Wednesday, January 5, 2011

Tracking Traffic from Google Places in Google Analytics

A lot of business owners and webmasters who have been actively involved in Local SEO, have come up with a question to me: How to track if a visitor came from usual web search results or from the Google Place page? For those who are new, Google Places is where you add your Local Business to Google. Google Places results are given a lot of prominence in search results when the query either has a location modifier in it or has a local intent. For example, Psychotherapist in Beachwood or Plumbing Supplies Parma. Here is a screenshot:


Tracking Results from Google Places Listing (and the 7 pack) in Google Analytics

For this to work, you should have a working understanding of Google Analytics and the tracking code (which is a Javascript snippet) should be inserted properly in your web pages.

Google Places itself gives a superficial analysis of the keywords that were used, number of impressions and the activity, but this indeed is very vague information. Where were these impressions generated from? Where they from Google Places, Maps or the Universal Search (Google O Pack or 7 Pack) as it is formally known.

To track the results, you need to tag your URLs with the correct parameters. Say if your business has one or multiple locations, a specific URL would be used for every location. The URLs (with parameters) can be built using the Google URL Generator tool. Add parameters like Campaign Source (Google), Campaign Medium (Places) and add a campaign name too. (Like say Location-1). Just copy paste this newly created URL in the Google Places listing. Remember that with the update of the URL, a review process is attached and it will take minimum 5-7 days to get it cleared from Google Places (may take even more).

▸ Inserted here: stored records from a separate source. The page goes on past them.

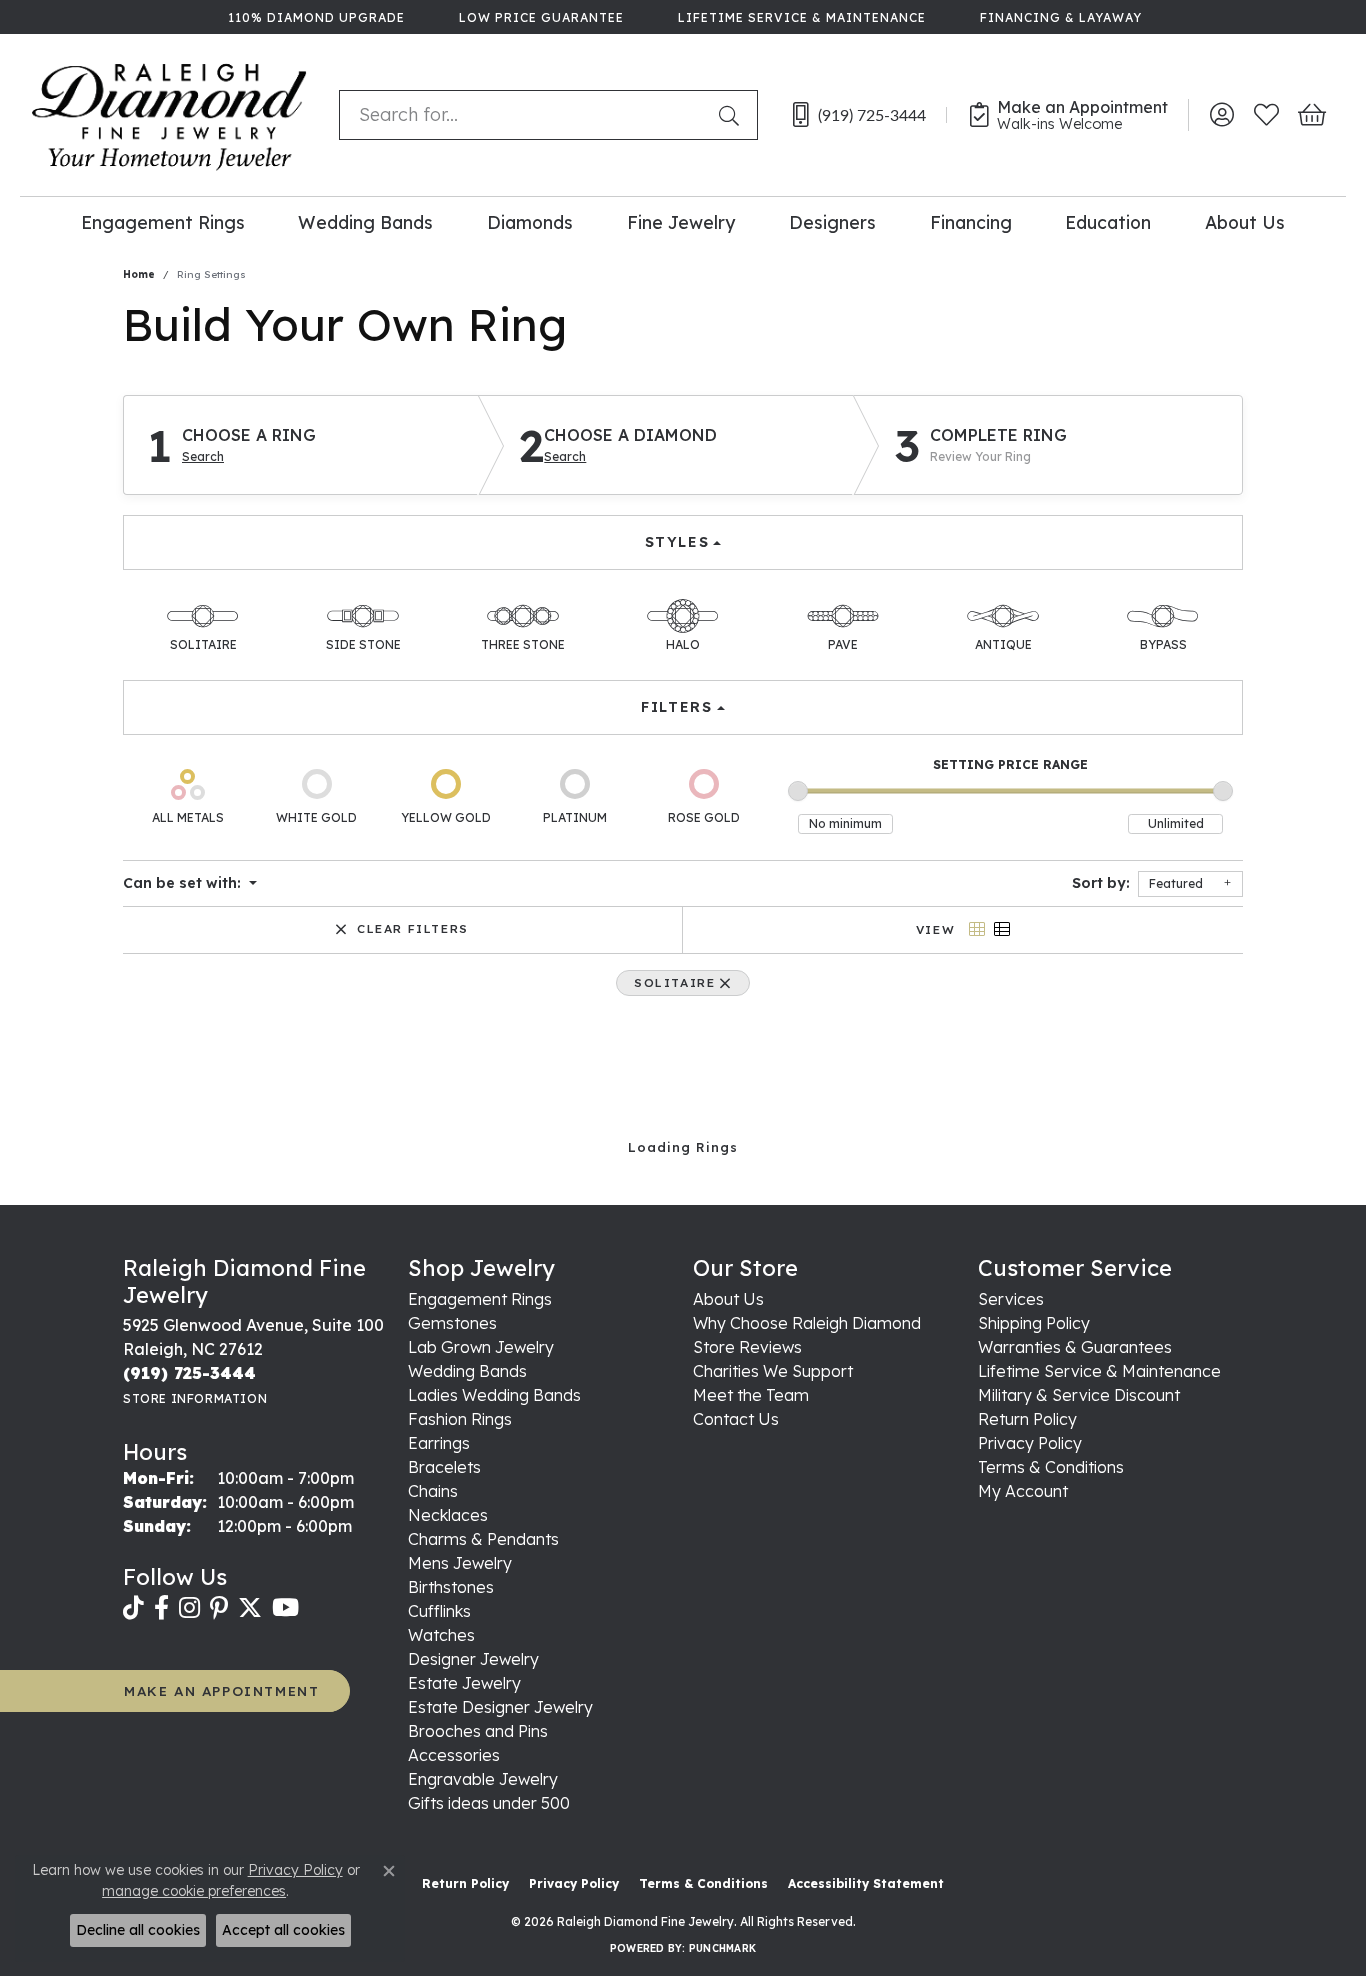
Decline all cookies (138, 1930)
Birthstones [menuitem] (451, 1587)
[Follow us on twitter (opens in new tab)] (250, 1608)
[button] (1221, 115)
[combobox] (524, 115)
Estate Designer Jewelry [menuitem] (500, 1707)
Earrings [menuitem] (439, 1443)
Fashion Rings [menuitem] (460, 1419)
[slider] (798, 791)
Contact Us (736, 1419)
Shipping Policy (1034, 1323)
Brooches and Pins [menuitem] (478, 1731)
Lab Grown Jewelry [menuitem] (481, 1347)
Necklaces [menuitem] (448, 1515)
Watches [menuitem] (441, 1635)
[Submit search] (733, 115)
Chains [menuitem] (433, 1491)
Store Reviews (747, 1347)
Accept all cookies (283, 1930)
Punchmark (722, 1948)
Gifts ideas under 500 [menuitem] (489, 1803)
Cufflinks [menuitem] (439, 1611)
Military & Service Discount (1079, 1395)
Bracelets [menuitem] (444, 1467)
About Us (1245, 222)
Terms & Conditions (1051, 1467)
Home (139, 274)
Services (1011, 1299)
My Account (1023, 1491)
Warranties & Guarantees (1075, 1347)
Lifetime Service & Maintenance (1099, 1371)
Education (1108, 222)
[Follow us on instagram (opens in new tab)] (189, 1608)
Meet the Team (751, 1395)
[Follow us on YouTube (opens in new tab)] (285, 1608)
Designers (832, 222)
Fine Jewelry (681, 222)
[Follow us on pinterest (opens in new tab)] (219, 1608)
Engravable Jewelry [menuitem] (483, 1779)
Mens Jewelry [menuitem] (460, 1563)
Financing (971, 222)
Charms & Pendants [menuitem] (483, 1539)
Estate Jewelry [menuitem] (464, 1683)
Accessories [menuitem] (454, 1755)
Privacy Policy (1030, 1443)
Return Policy (1027, 1419)
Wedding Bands (365, 222)
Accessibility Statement (866, 1883)
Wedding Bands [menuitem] (467, 1371)
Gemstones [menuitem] (452, 1323)
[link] (314, 17)
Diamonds (530, 222)
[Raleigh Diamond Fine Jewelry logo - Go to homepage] (169, 115)
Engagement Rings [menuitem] (480, 1299)
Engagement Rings (163, 222)
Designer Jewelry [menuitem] (473, 1659)
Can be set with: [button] (184, 883)
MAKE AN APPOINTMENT (221, 1690)
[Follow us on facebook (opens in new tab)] (161, 1608)
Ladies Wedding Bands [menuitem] (494, 1395)
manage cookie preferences (194, 1891)
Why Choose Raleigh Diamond (807, 1323)
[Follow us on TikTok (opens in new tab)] (133, 1608)
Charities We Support (773, 1371)
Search (203, 457)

On the Google Places listing, the URL that you see would be stripped off any parameters and only the main URL would be shown. This is how the data would be shown in your Google Analytics interface (go to Google Analytics Dashboard ->Visitors -> User Defined)


 This is important information at your disposal that will help you take proper marketing and promotion decisions. Location where the inquiries are the most from, keywords that bring in traffic (and for the ones you are already ranking well) and ways in which people interact with your site can not only teach you a lot but also help in taking informed decisions on your marketing spent. A nice web design firm can only help you with website architecture, you need to find an Internet Marketing Consultant to win the online race.